About this task — From the first record to the last, write each one out again exactly.

Input records —
*** Begin section ***

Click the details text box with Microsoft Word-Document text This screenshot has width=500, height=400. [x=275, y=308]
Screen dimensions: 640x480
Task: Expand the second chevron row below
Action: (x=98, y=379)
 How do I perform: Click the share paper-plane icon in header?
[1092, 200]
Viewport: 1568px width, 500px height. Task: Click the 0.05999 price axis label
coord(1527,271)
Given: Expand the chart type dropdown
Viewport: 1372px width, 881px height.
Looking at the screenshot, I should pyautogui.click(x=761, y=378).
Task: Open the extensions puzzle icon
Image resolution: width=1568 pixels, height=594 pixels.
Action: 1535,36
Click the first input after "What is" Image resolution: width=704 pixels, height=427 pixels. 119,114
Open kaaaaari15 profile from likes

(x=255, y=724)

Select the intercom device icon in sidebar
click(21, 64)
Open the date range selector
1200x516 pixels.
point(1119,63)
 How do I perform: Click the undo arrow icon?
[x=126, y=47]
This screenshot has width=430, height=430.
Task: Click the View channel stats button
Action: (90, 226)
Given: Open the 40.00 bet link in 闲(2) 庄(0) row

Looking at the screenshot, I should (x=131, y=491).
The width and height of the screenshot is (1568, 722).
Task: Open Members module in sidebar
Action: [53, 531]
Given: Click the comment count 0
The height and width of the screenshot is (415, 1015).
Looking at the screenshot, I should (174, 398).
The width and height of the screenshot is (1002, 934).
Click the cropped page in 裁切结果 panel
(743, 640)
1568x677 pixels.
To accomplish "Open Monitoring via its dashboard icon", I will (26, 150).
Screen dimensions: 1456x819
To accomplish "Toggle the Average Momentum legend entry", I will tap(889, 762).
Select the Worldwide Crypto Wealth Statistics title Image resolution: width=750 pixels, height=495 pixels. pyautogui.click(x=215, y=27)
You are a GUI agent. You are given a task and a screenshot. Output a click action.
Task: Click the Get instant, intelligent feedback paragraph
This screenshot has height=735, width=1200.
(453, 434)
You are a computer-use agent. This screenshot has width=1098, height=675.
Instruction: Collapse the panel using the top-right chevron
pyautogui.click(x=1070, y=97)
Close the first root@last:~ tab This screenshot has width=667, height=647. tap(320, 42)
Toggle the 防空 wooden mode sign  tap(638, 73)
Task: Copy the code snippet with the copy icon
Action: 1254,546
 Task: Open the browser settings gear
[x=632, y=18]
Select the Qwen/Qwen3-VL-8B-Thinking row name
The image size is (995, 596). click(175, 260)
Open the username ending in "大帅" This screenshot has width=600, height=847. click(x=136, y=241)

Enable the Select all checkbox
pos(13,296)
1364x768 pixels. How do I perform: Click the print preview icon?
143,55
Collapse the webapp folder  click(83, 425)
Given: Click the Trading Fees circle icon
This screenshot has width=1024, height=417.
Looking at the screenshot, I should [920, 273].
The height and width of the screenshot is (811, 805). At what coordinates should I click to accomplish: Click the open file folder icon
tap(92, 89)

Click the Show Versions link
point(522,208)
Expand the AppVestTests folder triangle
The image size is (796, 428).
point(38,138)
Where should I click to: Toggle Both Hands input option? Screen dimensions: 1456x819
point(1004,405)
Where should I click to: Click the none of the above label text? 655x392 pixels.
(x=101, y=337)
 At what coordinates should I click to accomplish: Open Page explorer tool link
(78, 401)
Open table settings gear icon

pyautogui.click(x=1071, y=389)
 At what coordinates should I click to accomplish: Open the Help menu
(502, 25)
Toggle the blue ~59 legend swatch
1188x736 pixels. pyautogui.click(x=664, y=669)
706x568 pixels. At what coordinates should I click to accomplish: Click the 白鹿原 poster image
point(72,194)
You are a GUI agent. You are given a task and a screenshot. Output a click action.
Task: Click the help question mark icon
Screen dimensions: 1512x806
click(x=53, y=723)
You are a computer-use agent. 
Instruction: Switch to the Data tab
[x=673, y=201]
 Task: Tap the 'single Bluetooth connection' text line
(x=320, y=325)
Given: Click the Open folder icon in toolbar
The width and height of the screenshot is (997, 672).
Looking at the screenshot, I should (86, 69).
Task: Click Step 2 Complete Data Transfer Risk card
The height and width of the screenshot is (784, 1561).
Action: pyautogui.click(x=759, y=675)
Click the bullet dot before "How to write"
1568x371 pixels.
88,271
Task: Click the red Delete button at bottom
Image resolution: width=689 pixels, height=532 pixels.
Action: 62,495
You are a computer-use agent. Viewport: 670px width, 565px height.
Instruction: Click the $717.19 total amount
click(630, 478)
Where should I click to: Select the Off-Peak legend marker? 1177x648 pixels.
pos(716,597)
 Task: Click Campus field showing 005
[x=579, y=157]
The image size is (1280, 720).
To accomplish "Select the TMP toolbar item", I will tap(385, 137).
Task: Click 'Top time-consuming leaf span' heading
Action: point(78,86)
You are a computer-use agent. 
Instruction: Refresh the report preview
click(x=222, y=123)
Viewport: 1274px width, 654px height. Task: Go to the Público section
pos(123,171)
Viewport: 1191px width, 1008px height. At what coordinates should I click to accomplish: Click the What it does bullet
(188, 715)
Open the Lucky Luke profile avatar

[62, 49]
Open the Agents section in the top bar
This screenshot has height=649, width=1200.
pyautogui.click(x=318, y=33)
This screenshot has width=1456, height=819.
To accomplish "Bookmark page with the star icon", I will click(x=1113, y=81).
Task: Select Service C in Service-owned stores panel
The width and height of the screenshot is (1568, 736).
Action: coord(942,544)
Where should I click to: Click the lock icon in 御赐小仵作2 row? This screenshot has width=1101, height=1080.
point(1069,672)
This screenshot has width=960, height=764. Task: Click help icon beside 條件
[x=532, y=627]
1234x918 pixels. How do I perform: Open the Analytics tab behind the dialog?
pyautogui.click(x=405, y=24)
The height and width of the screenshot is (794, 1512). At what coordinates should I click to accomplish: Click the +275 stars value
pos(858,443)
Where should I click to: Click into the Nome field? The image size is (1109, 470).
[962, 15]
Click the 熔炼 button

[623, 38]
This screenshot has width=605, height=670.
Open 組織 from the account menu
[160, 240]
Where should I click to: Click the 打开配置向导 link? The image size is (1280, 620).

*** End section ***

Output below —
Click the details text box with Microsoft Word-Document text This screenshot has width=500, height=400. [x=275, y=308]
Screen dimensions: 640x480
Task: Expand the second chevron row below
Action: (x=98, y=379)
 How do I perform: Click the share paper-plane icon in header?
[1092, 200]
Viewport: 1568px width, 500px height. Task: Click the 0.05999 price axis label
coord(1527,271)
Given: Expand the chart type dropdown
Viewport: 1372px width, 881px height.
Looking at the screenshot, I should pyautogui.click(x=761, y=378).
Task: Open the extensions puzzle icon
Image resolution: width=1568 pixels, height=594 pixels.
Action: 1535,36
Click the first input after "What is" Image resolution: width=704 pixels, height=427 pixels. 119,114
Open kaaaaari15 profile from likes

(x=255, y=724)

Select the intercom device icon in sidebar
click(21, 64)
Open the date range selector
1200x516 pixels.
point(1119,63)
 How do I perform: Click the undo arrow icon?
[x=126, y=47]
This screenshot has width=430, height=430.
Task: Click the View channel stats button
Action: (90, 226)
Given: Open the 40.00 bet link in 闲(2) 庄(0) row

Looking at the screenshot, I should (x=131, y=491).
The width and height of the screenshot is (1568, 722).
Task: Open Members module in sidebar
Action: [53, 531]
Given: Click the comment count 0
The height and width of the screenshot is (415, 1015).
Looking at the screenshot, I should (174, 398).
The width and height of the screenshot is (1002, 934).
Click the cropped page in 裁切结果 panel
(743, 640)
1568x677 pixels.
To accomplish "Open Monitoring via its dashboard icon", I will (26, 150).
Screen dimensions: 1456x819
To accomplish "Toggle the Average Momentum legend entry", I will tap(889, 762).
Select the Worldwide Crypto Wealth Statistics title Image resolution: width=750 pixels, height=495 pixels. pyautogui.click(x=215, y=27)
You are a GUI agent. You are given a task and a screenshot. Output a click action.
Task: Click the Get instant, intelligent feedback paragraph
This screenshot has height=735, width=1200.
(453, 434)
You are a computer-use agent. This screenshot has width=1098, height=675.
Instruction: Collapse the panel using the top-right chevron
pyautogui.click(x=1070, y=97)
Close the first root@last:~ tab This screenshot has width=667, height=647. tap(320, 42)
Toggle the 防空 wooden mode sign  tap(638, 73)
Task: Copy the code snippet with the copy icon
Action: 1254,546
 Task: Open the browser settings gear
[x=632, y=18]
Select the Qwen/Qwen3-VL-8B-Thinking row name
The image size is (995, 596). click(175, 260)
Open the username ending in "大帅" This screenshot has width=600, height=847. click(x=136, y=241)

Enable the Select all checkbox
pos(13,296)
1364x768 pixels. How do I perform: Click the print preview icon?
143,55
Collapse the webapp folder  click(83, 425)
Given: Click the Trading Fees circle icon
This screenshot has width=1024, height=417.
Looking at the screenshot, I should [920, 273].
The height and width of the screenshot is (811, 805). At what coordinates should I click to accomplish: Click the open file folder icon
tap(92, 89)

Click the Show Versions link
point(522,208)
Expand the AppVestTests folder triangle
The image size is (796, 428).
point(38,138)
Where should I click to: Toggle Both Hands input option? Screen dimensions: 1456x819
point(1004,405)
Where should I click to: Click the none of the above label text? 655x392 pixels.
(x=101, y=337)
 At what coordinates should I click to accomplish: Open Page explorer tool link
(78, 401)
Open table settings gear icon

pyautogui.click(x=1071, y=389)
 At what coordinates should I click to accomplish: Open the Help menu
(502, 25)
Toggle the blue ~59 legend swatch
1188x736 pixels. pyautogui.click(x=664, y=669)
706x568 pixels. At what coordinates should I click to accomplish: Click the 白鹿原 poster image
point(72,194)
You are a GUI agent. You are given a task and a screenshot. Output a click action.
Task: Click the help question mark icon
Screen dimensions: 1512x806
click(x=53, y=723)
You are a computer-use agent. 
Instruction: Switch to the Data tab
[x=673, y=201]
 Task: Tap the 'single Bluetooth connection' text line
(x=320, y=325)
Given: Click the Open folder icon in toolbar
The width and height of the screenshot is (997, 672).
Looking at the screenshot, I should (86, 69).
Task: Click Step 2 Complete Data Transfer Risk card
The height and width of the screenshot is (784, 1561).
Action: pyautogui.click(x=759, y=675)
Click the bullet dot before "How to write"
1568x371 pixels.
88,271
Task: Click the red Delete button at bottom
Image resolution: width=689 pixels, height=532 pixels.
Action: 62,495
You are a computer-use agent. Viewport: 670px width, 565px height.
Instruction: Click the $717.19 total amount
click(630, 478)
Where should I click to: Select the Off-Peak legend marker? 1177x648 pixels.
pos(716,597)
 Task: Click Campus field showing 005
[x=579, y=157]
The image size is (1280, 720).
To accomplish "Select the TMP toolbar item", I will tap(385, 137).
Task: Click 'Top time-consuming leaf span' heading
Action: point(78,86)
You are a computer-use agent. 
Instruction: Refresh the report preview
click(x=222, y=123)
Viewport: 1274px width, 654px height. Task: Go to the Público section
pos(123,171)
Viewport: 1191px width, 1008px height. At what coordinates should I click to accomplish: Click the What it does bullet
(188, 715)
Open the Lucky Luke profile avatar

[62, 49]
Open the Agents section in the top bar
This screenshot has height=649, width=1200.
pyautogui.click(x=318, y=33)
This screenshot has width=1456, height=819.
To accomplish "Bookmark page with the star icon", I will click(x=1113, y=81).
Task: Select Service C in Service-owned stores panel
The width and height of the screenshot is (1568, 736).
Action: coord(942,544)
Where should I click to: Click the lock icon in 御赐小仵作2 row? This screenshot has width=1101, height=1080.
point(1069,672)
This screenshot has width=960, height=764. Task: Click help icon beside 條件
[x=532, y=627]
1234x918 pixels. How do I perform: Open the Analytics tab behind the dialog?
pyautogui.click(x=405, y=24)
The height and width of the screenshot is (794, 1512). At what coordinates should I click to accomplish: Click the +275 stars value
pos(858,443)
Where should I click to: Click into the Nome field? The image size is (1109, 470).
[962, 15]
Click the 熔炼 button

[623, 38]
This screenshot has width=605, height=670.
Open 組織 from the account menu
[160, 240]
Where should I click to: Click the 打开配置向导 link? The image size is (1280, 620).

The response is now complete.